As reported by Fast Company, last Wednesday the FDA gave medical device clearance to a product called Traumagel that’s designed to prevent bleeding and is basically a real-life version of Halo’s Biofoam. Only instead of coming in a camo-green cylindrical canister, it comes in a stimpak-looking plastic dispenser, “a 30-ml syringe of an algae- and fungi-based hemostatic gel that’s the color and texture of hummus.”
Traumagel is designed for the kind of severe bleeding that follows a bullet wound, which would otherwise be treated with a product like QuickClot, a gauze that’s soaked in a chemical clotting agent, or good old-fashioned superglue, like in that one episode of Poker Face.
“If you have a roll of gauze, you have to pack that into a bullet wound inch by inch, and you have to ensure it’s making contact with whatever’s bleeding,” said Joe Landolina, founder of Traumagel creator Cresilon. “It’s painful for the patient and it’s dangerous because it can expose an EMT or emergency physician to shrapnel or shards of bone. [Traumagel] finds its way to where it needs to go.”

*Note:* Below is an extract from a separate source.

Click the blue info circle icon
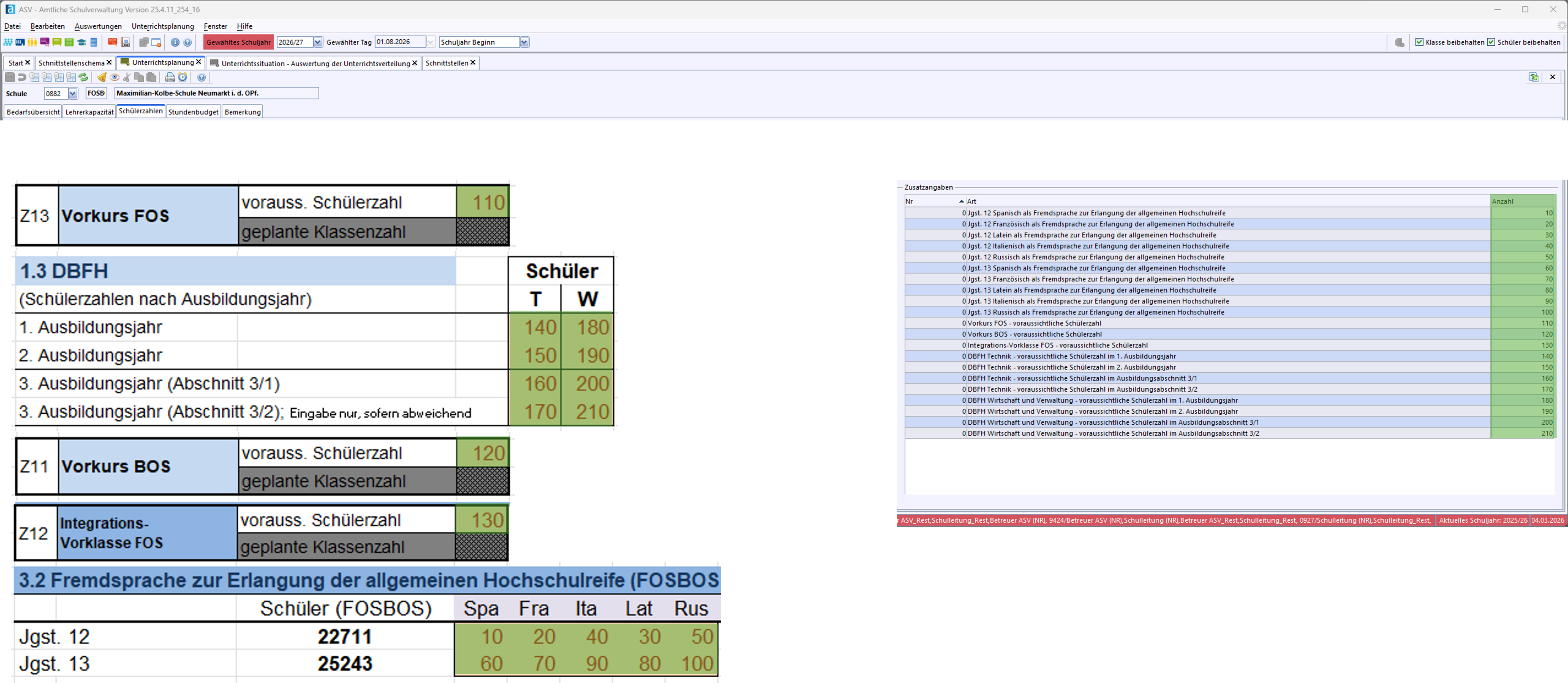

Before being approved for use on humans Traumagel was used on injured animals under the name Vetigel. If it’s good enough for your cat it’s good enough for you, which is the excuse I use to explain why I ate cat biscuits as a kid. Anyway, Landolina went on to say, “Ninety-one percent of battlefield mortality is due to preventable hemorrhage. Which means if there were only a better product to stop bleeding, lives could be saved.”
It’s not quite the stimpak that instantly heals a broken leg in Fallout 3, or the FPS medkit that restores you to perfect health simply by walking over it, but it’s surely only a matter of time, right?